What are the limits on presidential campaign funding? Can I really spend whatever I want to help my candidate get elected?
Yes, but it depends on how many candidates you want to support and who spends your money.
If you give directly to a single candidate, you’re limited to $5,400 in contributions per two-year election cycle – at least for federal elections (Individual states can regulate fundraising for state-level races). Until last year, you could support as many candidates as you liked, as long as you spent no more than $48,000 in total.
Related: Where the 2016 Candidates Stand on Money in Politics
That changed with the Supreme Court’s ruling in McCutcheon v. FEC. The decision allows you to back candidates in every House and Senate race on the ballot, anywhere in the country. So, for instance, if you wanted to give the maximum contribution to every Democrat running for Congress or Senate in a given year, you could spend as much as $2.5 million.
You can give another $66,800 to your candidate’s national party committee per cycle, plus another $10,000 each to your state and local party committees.
Federal rules limit individual donations to traditional political action committees, or PACs – those organized to directly assist your candidate’s election campaign – to $5,000 per year.
But if the sky is truly the limit, there are options, starting with Super PACS….
What are Super PACs and why are they important?
Super PACs are the product of two landmark court rulings.
The Supreme Court’s 2010 decision in Citizens United v. FEC overturned the ban on independent expenditures – that is, spending that is not coordinated with a particular campaign – by corporations and unions that want to influence the outcome of an election.
Story: Campaign Finance Reformers Find Voice on 2016 Trail
Later that year, a federal appeals ruled in Speechnow.org v. FEC that political action committees could raise unlimited sums as long as they did not contribute to or coordinate their activities with candidates or political parties.
The result was Super PACs, which allowed so-called outside groups with unlimited power to raise and spend money. These fundraising vehicles now dominate federal election campaigns.
Super PACS continue to evolve, and ahead of the 2016 presidential campaign they are stretching the boundaries of campaign-finance law.
For example, watchdog groups have accused Jeb Bush, Martin O’Malley, Rick Santorum and Scott Walker of delaying their announcements to run for president, while acting as candidates in everything but name. This lets them get around regulations that forbid campaigns from coordinating with the Super PACs that support them.
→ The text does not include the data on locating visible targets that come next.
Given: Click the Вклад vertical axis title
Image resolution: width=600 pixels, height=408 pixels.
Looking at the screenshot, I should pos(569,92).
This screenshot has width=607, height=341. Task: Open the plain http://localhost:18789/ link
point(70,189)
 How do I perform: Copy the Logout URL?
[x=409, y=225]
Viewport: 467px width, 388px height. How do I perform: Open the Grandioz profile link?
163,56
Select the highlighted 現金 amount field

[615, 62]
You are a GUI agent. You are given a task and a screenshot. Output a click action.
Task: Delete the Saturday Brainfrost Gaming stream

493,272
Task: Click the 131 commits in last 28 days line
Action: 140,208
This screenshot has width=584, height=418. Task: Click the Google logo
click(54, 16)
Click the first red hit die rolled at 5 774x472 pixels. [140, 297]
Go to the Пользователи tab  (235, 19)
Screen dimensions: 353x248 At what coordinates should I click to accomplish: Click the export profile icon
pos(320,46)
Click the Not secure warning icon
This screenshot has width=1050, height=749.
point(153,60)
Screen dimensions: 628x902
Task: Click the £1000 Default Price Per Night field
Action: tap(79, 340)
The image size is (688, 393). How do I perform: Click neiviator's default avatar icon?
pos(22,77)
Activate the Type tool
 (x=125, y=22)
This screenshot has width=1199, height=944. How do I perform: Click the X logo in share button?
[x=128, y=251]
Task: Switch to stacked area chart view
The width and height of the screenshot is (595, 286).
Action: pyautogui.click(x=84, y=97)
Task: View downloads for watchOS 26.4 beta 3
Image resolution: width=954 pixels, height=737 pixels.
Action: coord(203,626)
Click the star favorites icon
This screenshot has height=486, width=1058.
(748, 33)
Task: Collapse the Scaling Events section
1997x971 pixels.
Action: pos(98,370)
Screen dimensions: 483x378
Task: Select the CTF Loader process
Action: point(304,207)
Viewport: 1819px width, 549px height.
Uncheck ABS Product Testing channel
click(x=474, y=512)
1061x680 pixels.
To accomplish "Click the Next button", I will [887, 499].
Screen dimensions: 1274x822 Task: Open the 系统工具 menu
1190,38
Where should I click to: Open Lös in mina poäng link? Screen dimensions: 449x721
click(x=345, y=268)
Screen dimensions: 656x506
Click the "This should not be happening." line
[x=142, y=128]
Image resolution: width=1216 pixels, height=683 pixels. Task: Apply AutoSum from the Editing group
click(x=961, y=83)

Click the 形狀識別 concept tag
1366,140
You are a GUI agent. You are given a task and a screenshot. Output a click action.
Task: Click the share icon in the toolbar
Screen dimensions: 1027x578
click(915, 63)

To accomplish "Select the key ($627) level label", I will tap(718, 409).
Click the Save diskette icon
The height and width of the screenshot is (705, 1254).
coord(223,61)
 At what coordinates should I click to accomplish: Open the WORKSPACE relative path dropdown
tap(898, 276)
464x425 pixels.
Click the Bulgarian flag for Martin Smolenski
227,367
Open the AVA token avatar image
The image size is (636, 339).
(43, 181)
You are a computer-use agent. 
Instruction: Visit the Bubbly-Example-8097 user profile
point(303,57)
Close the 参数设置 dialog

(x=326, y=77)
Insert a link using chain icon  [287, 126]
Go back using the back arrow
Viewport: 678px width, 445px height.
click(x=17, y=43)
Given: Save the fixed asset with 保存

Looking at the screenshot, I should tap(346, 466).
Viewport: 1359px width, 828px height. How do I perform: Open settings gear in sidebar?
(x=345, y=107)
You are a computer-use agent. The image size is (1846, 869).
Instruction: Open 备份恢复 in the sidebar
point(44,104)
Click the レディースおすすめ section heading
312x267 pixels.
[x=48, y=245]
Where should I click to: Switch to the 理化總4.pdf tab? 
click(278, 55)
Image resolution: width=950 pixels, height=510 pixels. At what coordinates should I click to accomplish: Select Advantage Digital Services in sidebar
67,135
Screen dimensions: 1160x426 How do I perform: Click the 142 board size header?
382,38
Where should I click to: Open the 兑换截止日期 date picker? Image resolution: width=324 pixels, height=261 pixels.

In another novel approach, a Super PAC aligned with Republican candidate Carly Fiorina has announced it will take on many of the traditional functions of the candidate committee, including voter contact and event management.
What is “dark money?”
If you want to contribute to a political candidate, but don’t want to share that information with your neighbors, open your wallet to a “social welfare organization.”
These tax-exempt groups are primarily 501 (c)(4)s and 501 (c)(6)s, after the sections of the tax code that define them. They are allowed to participate in some political activity – including bankrolling political ads that advocate for or against specific candidates - although how much is too much has never been made clear.
Unlike candidate campaigns, parties, PACs and Super PACs, politically active nonprofits don’t have to disclose their donors, which is why they call their expenditures “dark money.”
Since Citizens United, the number of these groups has exploded. According to the Center for Responsive Politics, more than $300 million spent in the 2012 election went unreported, shielded from view by IRS regulations.
Does any of this matter? Do big donors really have more influence?
According to the Supreme Court, whose decision over the past five years have dismantled just about every post-Watergate campaign-finance regulation, then answer is no.
In his majority opinion in the Citizens United decision, Justice Anthony Kennedy wrote:
“This Court now concludes that independent expenditures, including those made by corporations, do not give rise to corruption or the appearance of corruption. That speakers may have influence over or access to elected officials does not mean that those officials are corrupt. And the appearance of influence or access will not cause the electorate to lose faith in this democracy.”
But at least two political scientists aren’t so sure.
In “Testing Theories of American Politics: Elites, Interest Groups, and Average Citizens,” Martin Gilens of Princeton and Benjamin Page of Northwestern analyzed two decades of policy outcomes.
Their conclusion? “Economic elites and organized groups representing business interests have substantial independent impacts on U.S. government policy, while mass-based interest groups and average citizens have little or no independent influence.”